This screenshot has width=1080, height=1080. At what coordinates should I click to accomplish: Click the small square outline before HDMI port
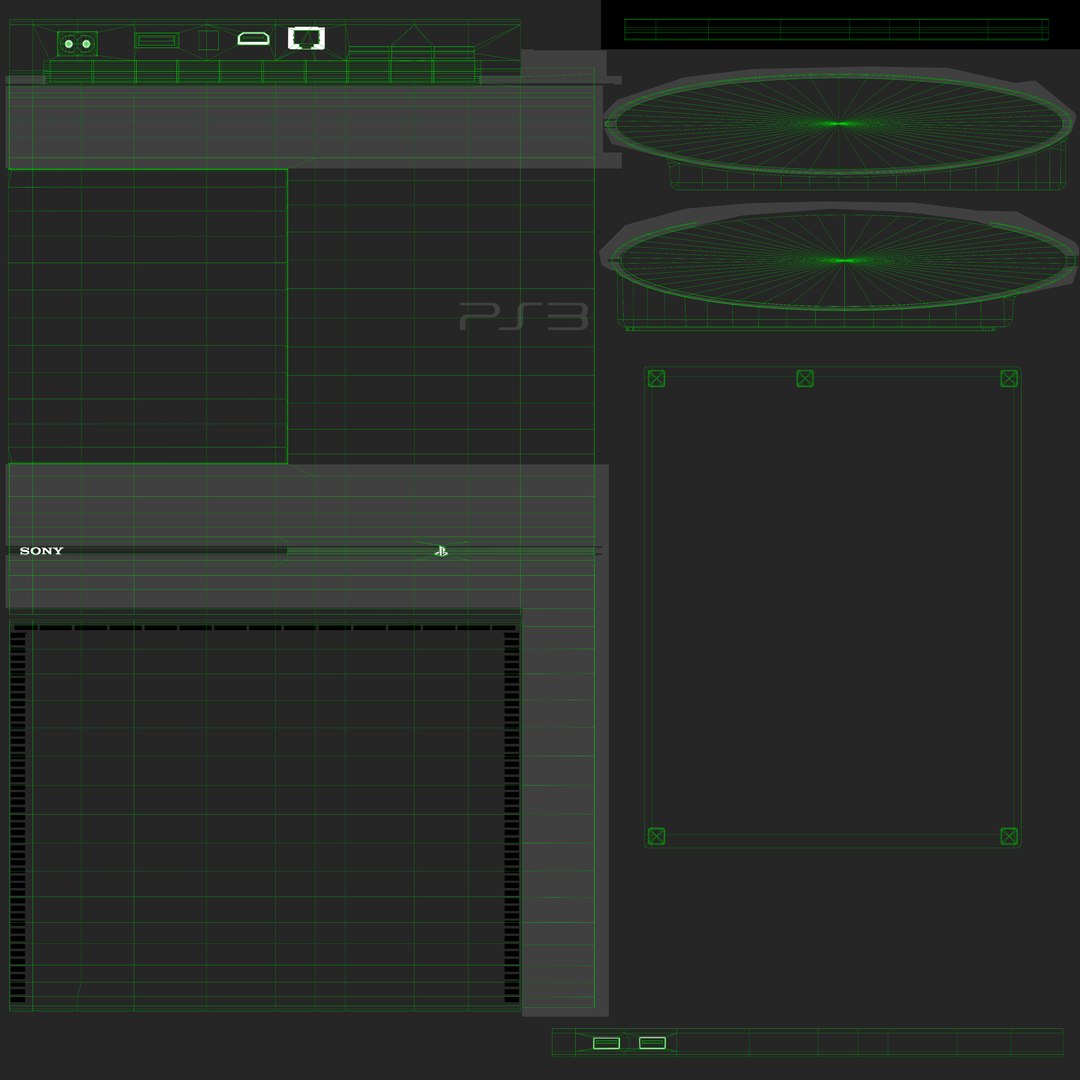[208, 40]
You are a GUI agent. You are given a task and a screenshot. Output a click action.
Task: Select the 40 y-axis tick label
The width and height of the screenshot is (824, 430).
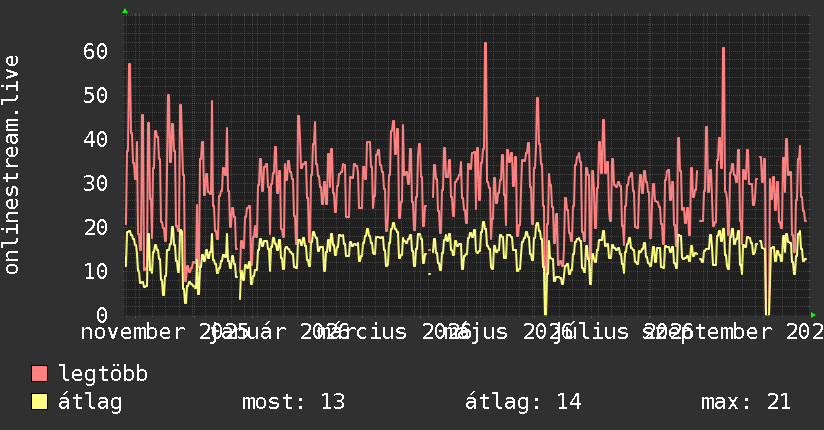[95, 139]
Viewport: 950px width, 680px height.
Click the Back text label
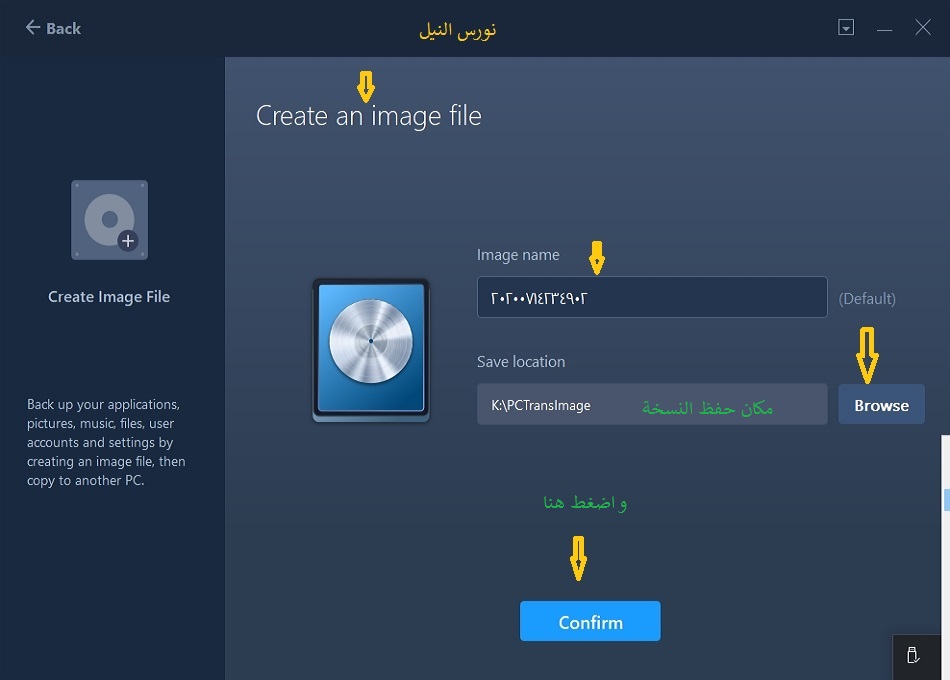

==*==

=== The problem ===
Give back the records above exactly. Pictures stay out.

=== Task response ===
This screenshot has width=1080, height=1080. At what coordinates should I click to accomplish: Click the small square outline before HDMI port
[208, 40]
You are a GUI agent. You are given a task and a screenshot. Output a click action.
Task: Select the 40 y-axis tick label
The width and height of the screenshot is (824, 430).
[95, 139]
Viewport: 950px width, 680px height.
Click the Back text label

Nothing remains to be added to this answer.